Check my routine

slick33158

New Member
Hey fellas, I just wanted to post what my routine looks like and receive any feedback on it you might have good or bad. Here it is:

I train for 4 days on then 1 off for rest and just continue this so its not like I have the same schedule each week as it is just continuous.

DAY ONE: Back & Biceps (Lats, Rhomboids, Teres minor and major, middle Traps, Bis)
DAY TWO: Legs (Quads, Hams, Calves)
DAY THREE: Shoulders & Traps (Front, middle,and rear delts, Traps)
DAY FOUR: Chest & Ticeps (Full chest, triceps)
DAY FIVE: Rest
Then I start over at day one and continue this cycle.

How does it look? I've found that doing it this way instead of setting a weekly schedule is more beneficial in many ways. With a weekly schedule, unless your on a three day split, you only train each muscle once a week, With my routine they only get 4 days of rest. Some guys also take two days off per week so they either go 3 rest one then 2 rest one for 7 day week or they go 5 on 2 off. This seems like too much rest for me, and again, you split your whole body into 5 workouts and everything only gets hit once a week. That's my reasoning behind going with my routine. I might switch bi's to my shoulder day and leave back by itself, because as it stands I've got shoulders bythemselves and they're a pretty small muscle group. I pair back with bi's because they're secondary to all back movements besides isolations. Same reasoning for pairing chest with tri's. Anyway what do you think?
 
I don't really like it.
You should better do:

Day 1: Chest, Calves
Day 2: Back, Traps
Day 3: Rest
Day 4: Legs, Delts
Day 5: Arms
Day 6: Rest
Day 7: Rest

Follow this routine and it's guaranteed you'll feel much more relaxed and you'll also train better and heavier. I used a routine similar to yours for over a six month period and after i switched to this one and i found Jesus. I came up with it pretty easily and didn't expect that much to be honest but i was soooo fucking wrong. (Do ab work 3 times a week (eod). Just give it a try and you'll see!!! :D :D :D
 
slick33158 said:
Hey fellas, I just wanted to post what my routine looks like and receive any feedback on it you might have good or bad. Here it is:

I train for 4 days on then 1 off for rest and just continue this so its not like I have the same schedule each week as it is just continuous.

DAY ONE: Back & Biceps (Lats, Rhomboids, Teres minor and major, middle Traps, Bis)
DAY TWO: Legs (Quads, Hams, Calves)
DAY THREE: Shoulders & Traps (Front, middle,and rear delts, Traps)
DAY FOUR: Chest & Ticeps (Full chest, triceps)
DAY FIVE: Rest
Then I start over at day one and continue this cycle.

How does it look? I've found that doing it this way instead of setting a weekly schedule is more beneficial in many ways. With a weekly schedule, unless your on a three day split, you only train each muscle once a week, With my routine they only get 4 days of rest.

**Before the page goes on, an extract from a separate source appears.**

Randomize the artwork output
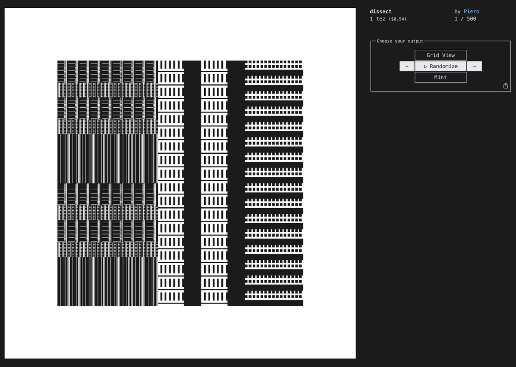[x=440, y=66]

Some guys also take two days off per week so they either go 3 rest one then 2 rest one for 7 day week or they go 5 on 2 off. This seems like too much rest for me, and again, you split your whole body into 5 workouts and everything only gets hit once a week. That's my reasoning behind going with my routine. I might switch bi's to my shoulder day and leave back by itself, because as it stands I've got shoulders bythemselves and they're a pretty small muscle group. I pair back with bi's because they're secondary to all back movements besides isolations. Same reasoning for pairing chest with tri's. Anyway what do you think?
Looks ok
 
I di a 3 on 1 off routine when i was younger. Now that i'm older i go everyother day which seems to be working well. Rest day are very important.;)
 
Everyone is different though. If I did your's I'd get weaker than a b1tch. If I don't hit a muscle group twice a week it gets weaker.

Reinheart said:
I don't really like it.
You should better do:

Day 1: Chest, Calves
Day 2: Back, Traps
Day 3: Rest
Day 4: Legs, Delts
Day 5: Arms
Day 6: Rest
Day 7: Rest

Follow this routine and it's guaranteed you'll feel much more relaxed and you'll also train better and heavier. I used a routine similar to yours for over a six month period and after i switched to this one and i found Jesus. I came up with it pretty easily and didn't expect that much to be honest but i was soooo fucking wrong. (Do ab work 3 times a week (eod). Just give it a try and you'll see!!! :D :D :D
 
But what movements are you doing? Sets and reps? These all play a factor in determining if your workout is any good.